Targeting cardiovascular medication adherence interventions
Sarah L. Cutrona, MD, MPH; Niteesh K. Choudhry, MD, PhD; Michael A. Fischer, MD, MS; Amber D. Servi, BA; Margaret Stedman, PhD, MPH; Joshua N. Liberman, PhD; Troyen A. Brennan, MD, JD; William H. Shrank, MD, MSHS
J Am Pharm Assoc (2003) 2012;52:381-397. doi:10.1331/JAPhA.2012.10211


Objectives  To determine whether adherence interventions should be administered to all medication takers or targeted to nonadherers.

Data sources and study selection  Systematic search (Medline and Embase, 1966–2009) of randomized controlled trials of interventions to improve adherence to medications for preventing or treating cardiovascular disease or diabetes.

Data extraction  Articles were classified as (1) broad interventions (targeted all medication takers), (2) focused interventions (targeted nonadherers), or (3) dynamic interventions (administered to all medication takers; real-time adherence information targets nonadherers as intervention proceeds). Cohen's d effect sizes were calculated.

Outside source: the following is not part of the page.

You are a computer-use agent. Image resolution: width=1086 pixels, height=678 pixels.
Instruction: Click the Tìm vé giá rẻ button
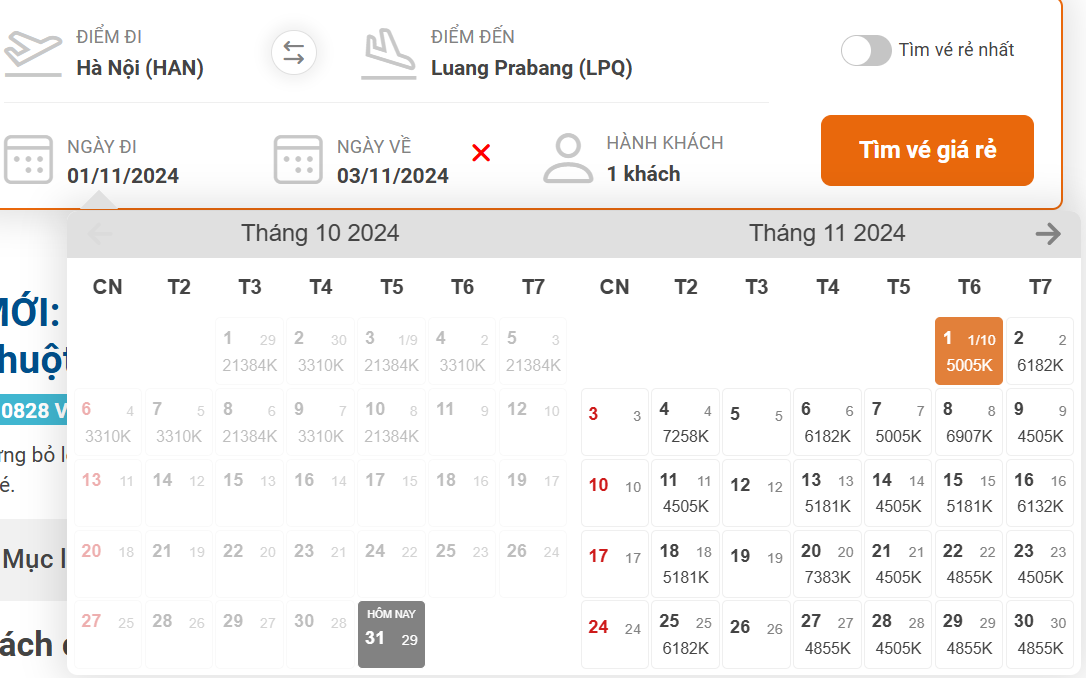tap(927, 151)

Data synthesis  We identified 7,190 articles; 59 met inclusion criteria. Broad interventions were less likely (18%) to show medium or large effects compared with focused (25%) or dynamic (32%) interventions. Of the 33 dynamic interventions, 6 used externally generated adherence data to target nonadherers. Those with externally generated data were less likely to have a medium or large effect (20% vs. 34.8% self-generated data).

Conclusion  Adherence interventions targeting nonadherers are heterogeneous but may have advantages over broad interventions. Dynamic interventions show promise and require further study.